## Exercise
Find how many lines in the entries below carry the word "hydrostroy" and answer with only that figure.

[[ Information supplied, beginning ]]

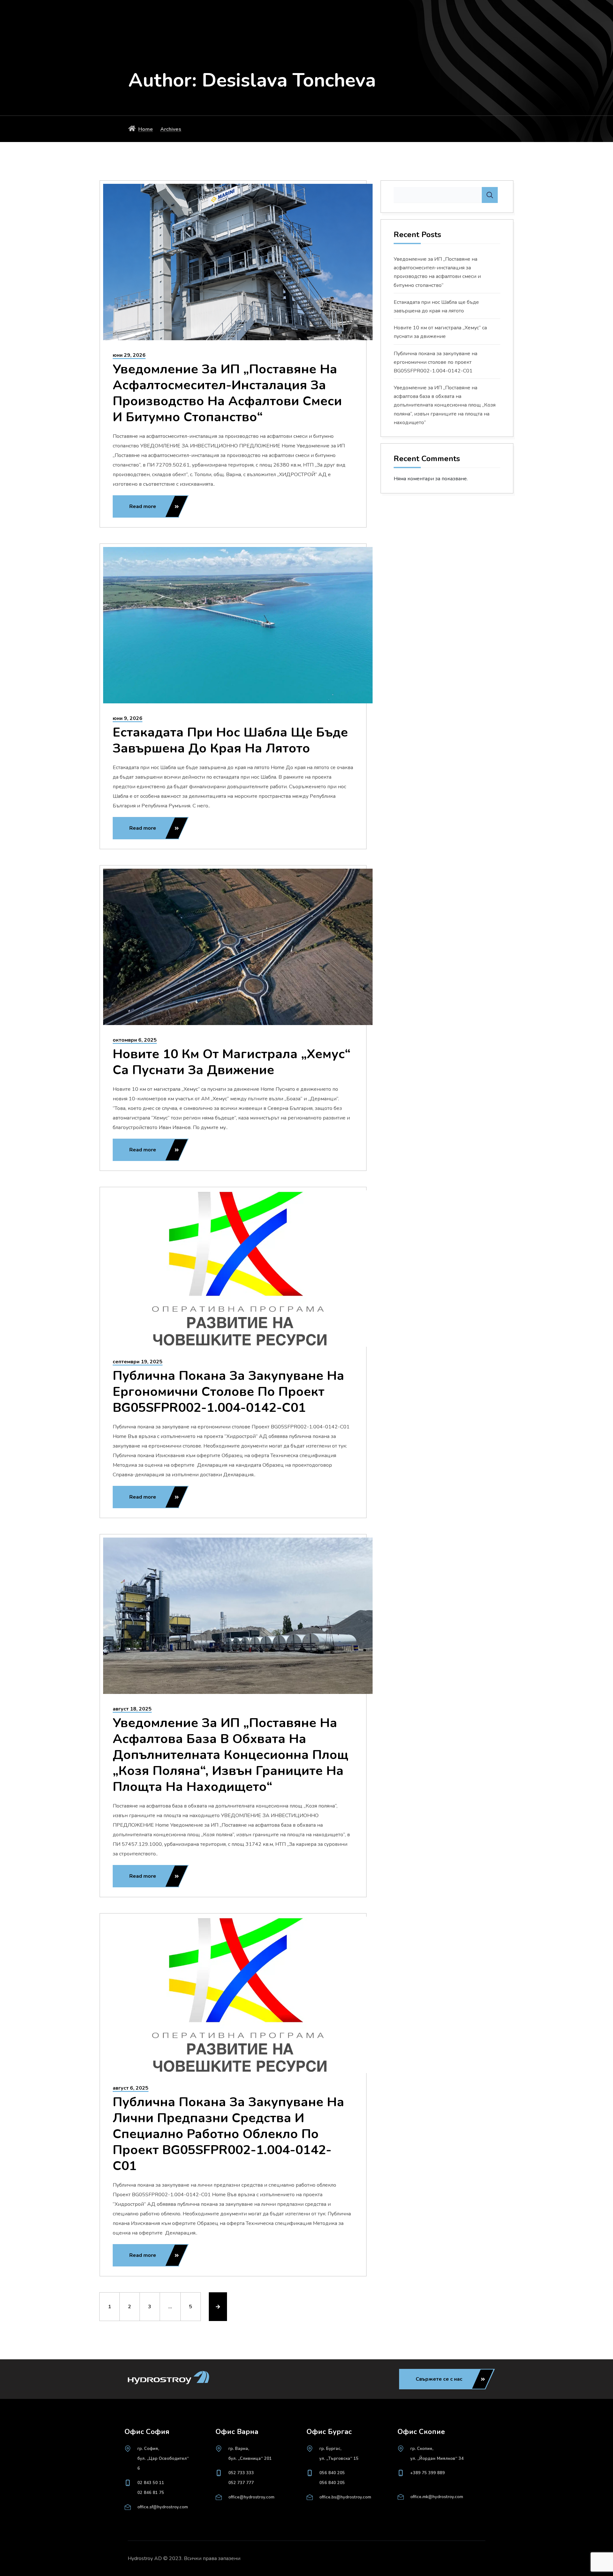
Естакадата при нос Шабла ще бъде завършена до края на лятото (230, 740)
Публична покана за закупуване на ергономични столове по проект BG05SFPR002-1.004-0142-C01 (228, 1391)
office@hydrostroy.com (251, 2497)
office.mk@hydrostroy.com (436, 2497)
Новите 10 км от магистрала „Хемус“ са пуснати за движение (232, 1062)
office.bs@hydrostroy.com (345, 2497)
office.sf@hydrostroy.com (162, 2507)
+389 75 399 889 (427, 2473)
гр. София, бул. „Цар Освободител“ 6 (163, 2458)
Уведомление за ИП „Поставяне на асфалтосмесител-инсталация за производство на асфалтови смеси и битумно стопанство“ (227, 393)
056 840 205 (332, 2473)
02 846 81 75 (150, 2493)
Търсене (490, 195)
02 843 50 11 (150, 2483)
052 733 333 (241, 2473)
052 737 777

[[ Information supplied, end ]]

## Completed exercise
4